Given task: Revise the lines from the one that contains "Image resolution: width=1920" through the one that contains "The complete catalogue of Hepworth's sculpture is", putting "Locate" wherever "Find" appears and changing nothing else. Return only those lines.

Data rows:

============================================================

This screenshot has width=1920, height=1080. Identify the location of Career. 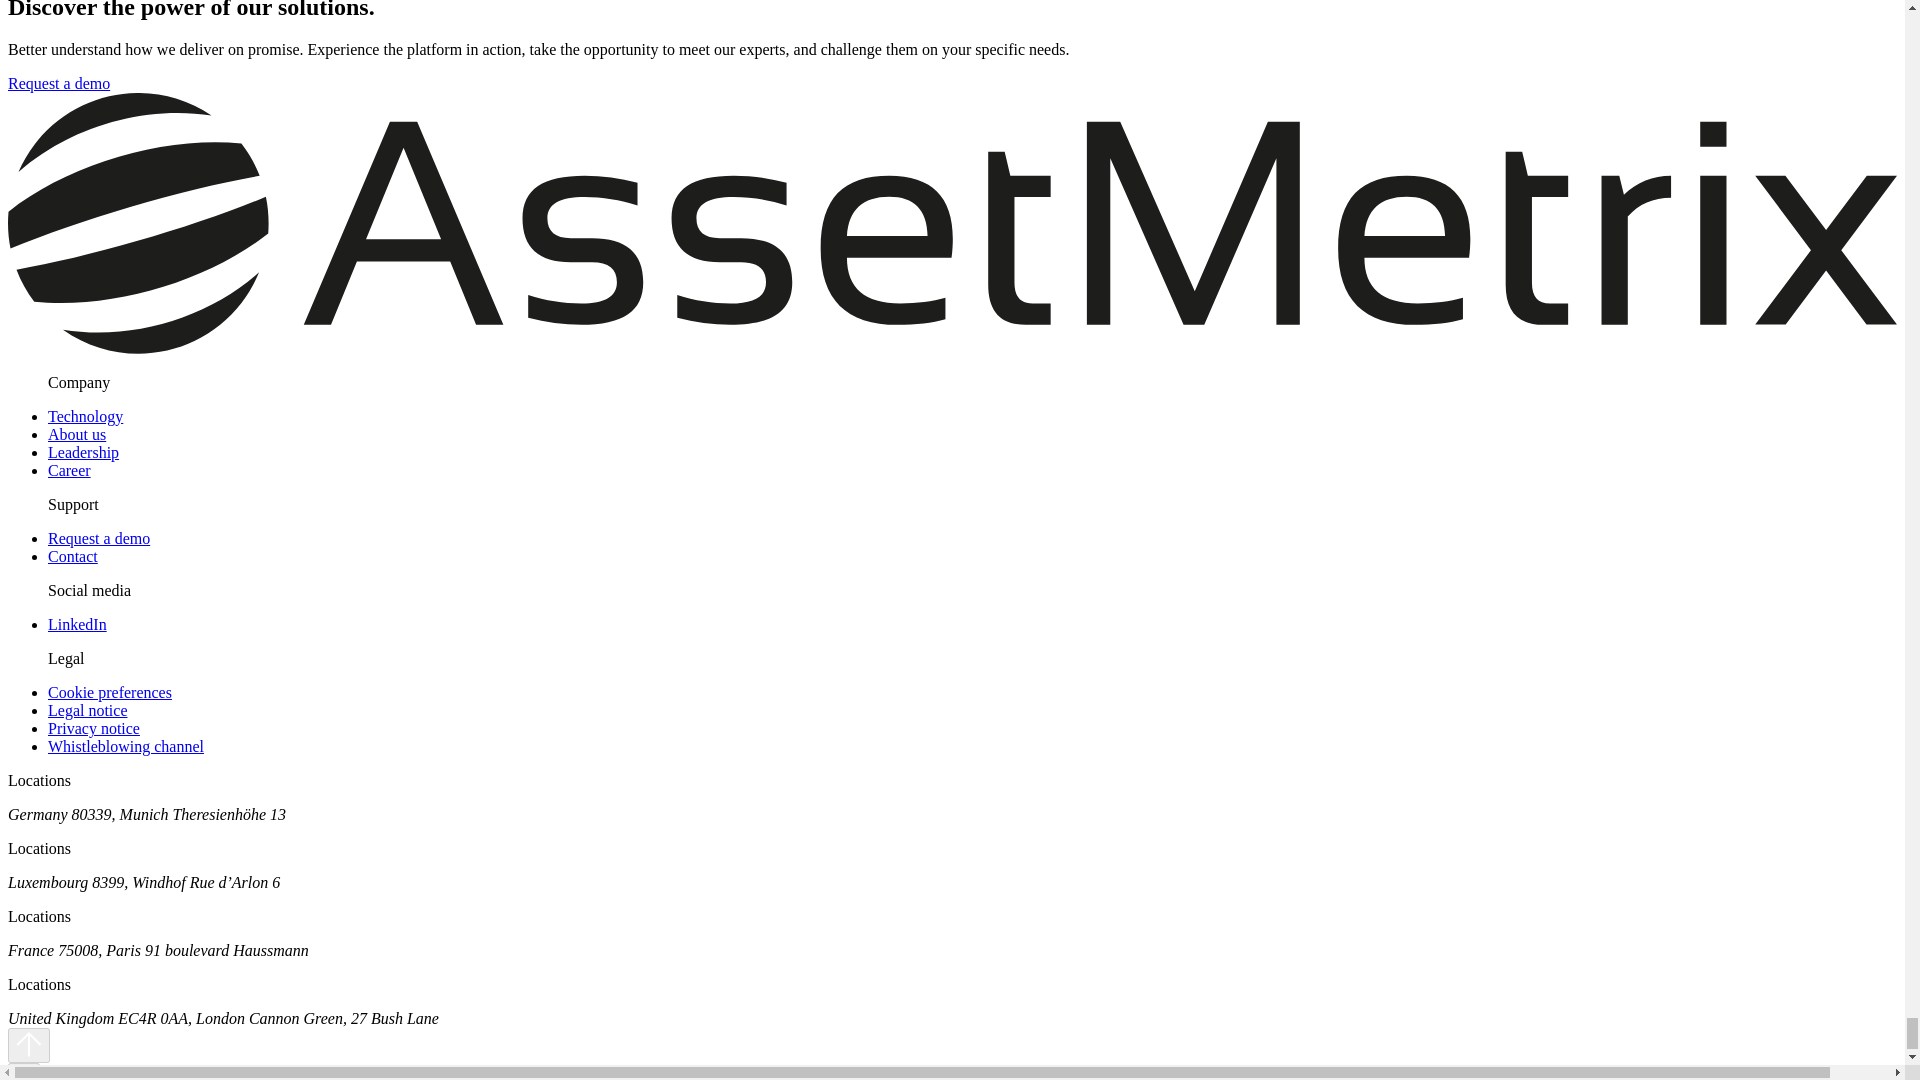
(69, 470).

============================================================

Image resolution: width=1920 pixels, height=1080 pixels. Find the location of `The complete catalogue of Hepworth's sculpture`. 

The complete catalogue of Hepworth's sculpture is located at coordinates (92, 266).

============================================================

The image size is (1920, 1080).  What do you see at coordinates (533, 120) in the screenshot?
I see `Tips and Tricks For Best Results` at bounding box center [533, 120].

============================================================

Response to the exercise:
Image resolution: width=1920 pixels, height=1080 pixels. Locate the location of `The complete catalogue of Hepworth's sculpture`. 

The complete catalogue of Hepworth's sculpture is located at coordinates (92, 266).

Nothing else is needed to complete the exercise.